Monday, December 31, 2007

Nairobi Shantytowns Erupt

If Kenya's incumbent president, Mwai Kibaki, did not rig the election, asks challenger Raila Odinga, "why does he seclude himself in State House at dusk to be sworn in without the media, diplomats, observers and other Heads of States." For those who don't know the details, Odinga was leading in the polls in the lead up to the election, and was ahead by 1 million in the count just one day before the official results were announced. Once the election commission announced th results, the incumbent president was sworn in for a second term in a secretive 15-minute action and the government immediately imposed controls on the press.

The danger for Kenya is that the contested results, which outside observers said were tainted by fraud, exacerbate existing tribal tension. Kibaki is a Kikuyu, the dominant Kenyan tribe. Odinga is from the nation's second-largest tribe, the Luo. Kibera, the shantytown where I lived when I was doing the reporting for Shadow Cities, is in Odinga's parliamentary district and reports are that violence has broken out between Kikuyus and Luos in the community. Other shantytowns around Nairobi report riots and anger. The two photos, from The New York Times, show the extent of devastation in Mathare, Nairobi's second-largest shantytown.

You can view a disturbing video from the British newspaper The Guardian here.

The Nation, the country's largest newspaper, has details of Odinga's plans to contest the results.

later in the day update: The New York Times offers a New Years Eve view of the situation on the streets.

As the Times points out, "Mr. Kibaki now faces trouble not just on the streets, but in the Kenyan Parliament as well. More than half of his cabinet was voted out of office in a wave of seeming dissatisfaction with his government, and his party won about 35 seats in Parliament, while the opposition took nearly 100 seats."

This brings up an interesting issue: if we are to believe the results certified by the Election Commission, we have to believe that an overwhelming number of people split their ballots. If 100 opposition politicians were elected to Parliament and half of Kibaki's cabinet lost their parliamentary posts, is it truly credible that so many people voted against Kibaki's party's nominees for Parliament but for the incumbent president?

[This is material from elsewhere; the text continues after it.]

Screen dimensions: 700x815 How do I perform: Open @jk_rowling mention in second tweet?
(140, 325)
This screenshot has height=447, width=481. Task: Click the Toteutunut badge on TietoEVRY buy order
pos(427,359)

Tuesday, December 18, 2007

Losing faith

Johannesburg squatters take little interest in the current fight between Jacob Zuma and Thabo Mbeki for leadership of the African National Congress. "The ANC has done nothing for us," one squatter tellsReuters.

The article notes that people expected investment and empowerment after the ANC took control of the government, but 13 years later, there's not much to show for majority rule. "We can't even get a toilet, unless we can afford to bribe the authorities," another squatter said.

Monday, December 10, 2007

The dark side of micro-credit?

Are small-scale loans from Grameen Bank and other micro-credit institutions being used to fund dowry payments? That's the provocative assertion in this essay from openDemocracy: "While micro-credit has benefited large sections of the rural population in many ways, it has also worked against women's solidarity and contributed heavily to the inflation of dowry. Grooms' families are aware that money is available to brides' families more easily now, through Grameen Bank, the Bangladesh Rural Advancement Committee (BRAC) or other NGOs."

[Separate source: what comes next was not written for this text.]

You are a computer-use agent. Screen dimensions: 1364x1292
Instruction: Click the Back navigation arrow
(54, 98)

Wednesday, December 05, 2007

what's the world record for evictions?

Maybe China takes the gold, for evicting 1.5 million people to make way for next summer's Olympics in Beijing, according to the Committee on Housing Rights and Evictions. The AP has the details. COHRE gives Beijing, Slovakia and State Peace and Development Council of Burma its annual Housing Rights Violator Awards. Read COHRE's citations here.

Digital Cities

Subtopia, Bryan Finoki's revelatory blog on military urbanism, features a thoughtful post on one artist's digitally manipulated photos from the favelas, or what Bryan calls Squatter Imaginaries. Join the discussion about the role of art in revealing/questioning/documenting social fractures.